A utopian future? • UTOPIA executives, for their part, say the network will proceed because it must.
While refusing to comment publicly, UTOPIA Executive Director Todd Marriott and board Chairman Kane Loader, who also is Midvale's city manager, have said in the past they have a five-year strategic plan that will enable the company to break even in 2016.
Auditors noted in their report that few have seen the details.
In a statement released to The Tribune, Loader and UIA Vice Chairman Alex Jensen, who is city manager for Layton, said they expect the plan to be ready soon for review by cities and the public. Discussing it before that, they said, "is premature.''
"Our attention is focused on refining our plan for moving the network forward successfully, and we have no new information to report at this time,'' UTOPIA's managers said.
In a letter responding to the August audit, Loader pointed to major steps in the past three years addressing financial and management problems.
A new management team took over in mid-2008 and terminated contracts with prior consultants and contractors building the network. Day-to-day operations are now handled in-house, instead of being farmed out to various city officials. A new pricing structure for customers is in place to boost revenue per user, including charging a $2,750 installation fee instead of it being free. UTOPIA is setting up committees to allow more involvement from its member cities.
There are separate calls to tighten budget controls and for altering state laws that require UTOPIA to operate as a wholesaler, instead of being able to market and sell its bandwidth directly to end customers.
But key lawmakers, especially some whose districts encompass UTOPIA's member cities, voice fears the audit may have exposed only part of the agency's distress and that more drastic action is needed.
"It feels like the direness of the situation is very much understated," Rep. Jim Nielson, R-Bountiful, said during a legislative hearing in September. "I would have hoped for a more bold recommendation that says, 'We should shut it down. We should find a way to get out of this.' "
That said, there are few options even for legislators.

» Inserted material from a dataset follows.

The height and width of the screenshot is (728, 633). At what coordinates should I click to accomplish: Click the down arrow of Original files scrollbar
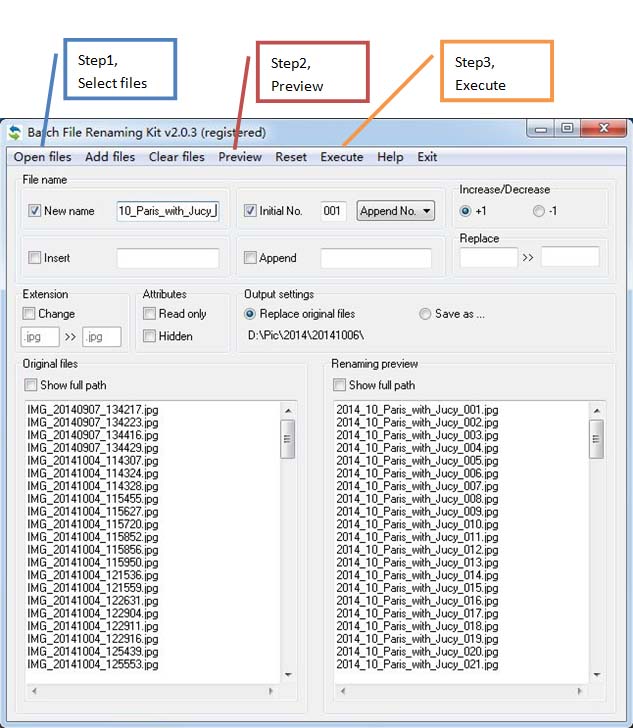coord(288,675)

Defaulting on the bonds or a state bailout for UTOPIA cities appear highly unlikely.
"The Legislature will not have state taxpayers footing the bill for the foolish decision by the 11 cities that pledged their revenue to this venture,'' said Royce Van Tassell, lobbyist for the Utah Taxpayers Association and perhaps UTOPIA's staunchest critics.
One of Utah's Internet pioneers has called for city ballots to let citizens decide if supporting UTOPIA's build-out is worthwhile, likening network investments to big-ticket taxpayer expenditures on transportation, power and water systems vital public facilities that are rarely profitable.
"Fiber optics are the endgame for all communications,'' Pete Ashdown, founder of Salt Lake City-based XMission, Utah's first Internet service provider, wrote in a recent open letter in support of UTOPIA. Voters, he said, "should decide whether open fiber networks should sit with roads, water and sewer as an essential and cohesive part of city infrastructure.''
Tribune reporters Steven Oberbeck, Pamela Manson, Cathy McKitrick and Cimaron Neugebauer contributed to this story.
Correction: Municipal bond expert Laura Lewis was financial advisor of record to the Utah Telecommunication Open Infrastructure Agency, or UTOPIA, during a $85 million bond issue in 2004. An earlier version of this story misstated her title.
What is UTOPIA?
Short for Utah Telecommunication Open Infrastructure Agency, UTOPIA is a municipal fiber-optic Internet network for residents and businesses. Being built in 11 Utah cities, it has download and upload speeds up to 100 times faster than Xfinity's cable Internet or CenturyLink's DSL network. Customers buy broadband service from independent Internet service providers contracted with UTOPIA to use its open network.